- [Stored data]:
[Start of section]

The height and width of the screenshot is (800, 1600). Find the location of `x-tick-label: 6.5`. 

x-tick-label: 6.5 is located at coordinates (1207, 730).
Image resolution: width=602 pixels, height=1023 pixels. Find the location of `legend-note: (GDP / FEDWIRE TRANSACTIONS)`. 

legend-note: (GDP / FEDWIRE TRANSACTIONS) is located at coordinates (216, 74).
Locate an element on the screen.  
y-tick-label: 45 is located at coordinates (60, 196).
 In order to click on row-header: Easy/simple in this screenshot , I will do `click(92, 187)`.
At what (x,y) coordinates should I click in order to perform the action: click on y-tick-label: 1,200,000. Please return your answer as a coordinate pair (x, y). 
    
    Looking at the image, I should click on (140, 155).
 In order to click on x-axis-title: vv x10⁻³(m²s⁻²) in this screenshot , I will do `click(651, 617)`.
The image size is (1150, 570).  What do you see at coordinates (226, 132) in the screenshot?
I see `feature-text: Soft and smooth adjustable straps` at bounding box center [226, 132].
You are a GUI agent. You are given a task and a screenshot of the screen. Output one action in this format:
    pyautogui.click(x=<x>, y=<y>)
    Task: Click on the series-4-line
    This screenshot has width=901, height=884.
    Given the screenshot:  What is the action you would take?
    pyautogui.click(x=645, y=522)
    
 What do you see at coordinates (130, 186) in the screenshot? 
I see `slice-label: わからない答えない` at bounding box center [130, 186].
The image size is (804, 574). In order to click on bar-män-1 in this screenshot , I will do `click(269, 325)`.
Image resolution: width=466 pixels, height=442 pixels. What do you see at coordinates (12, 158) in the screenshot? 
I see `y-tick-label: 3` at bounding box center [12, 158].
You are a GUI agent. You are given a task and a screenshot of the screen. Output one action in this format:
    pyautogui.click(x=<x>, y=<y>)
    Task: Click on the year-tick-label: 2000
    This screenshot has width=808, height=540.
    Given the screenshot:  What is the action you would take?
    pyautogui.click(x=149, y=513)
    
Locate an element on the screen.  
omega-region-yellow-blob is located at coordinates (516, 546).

[End of section]

- [Exercise]: Rewrite the rows starting with the line containing "At what (x,y)" and going on through the line containing "pyautogui.click(x=645, y=522)", changing "series-4-line" to "series-2-line" and leaving everything else the same.

- [Task solution]:
At what (x,y) coordinates should I click in order to perform the action: click on y-tick-label: 1,200,000. Please return your answer as a coordinate pair (x, y). 
    
    Looking at the image, I should click on (140, 155).
 In order to click on x-axis-title: vv x10⁻³(m²s⁻²) in this screenshot , I will do `click(651, 617)`.
The image size is (1150, 570).  What do you see at coordinates (226, 132) in the screenshot?
I see `feature-text: Soft and smooth adjustable straps` at bounding box center [226, 132].
You are a GUI agent. You are given a task and a screenshot of the screen. Output one action in this format:
    pyautogui.click(x=<x>, y=<y>)
    Task: Click on the series-2-line
    This screenshot has width=901, height=884.
    Given the screenshot:  What is the action you would take?
    pyautogui.click(x=645, y=522)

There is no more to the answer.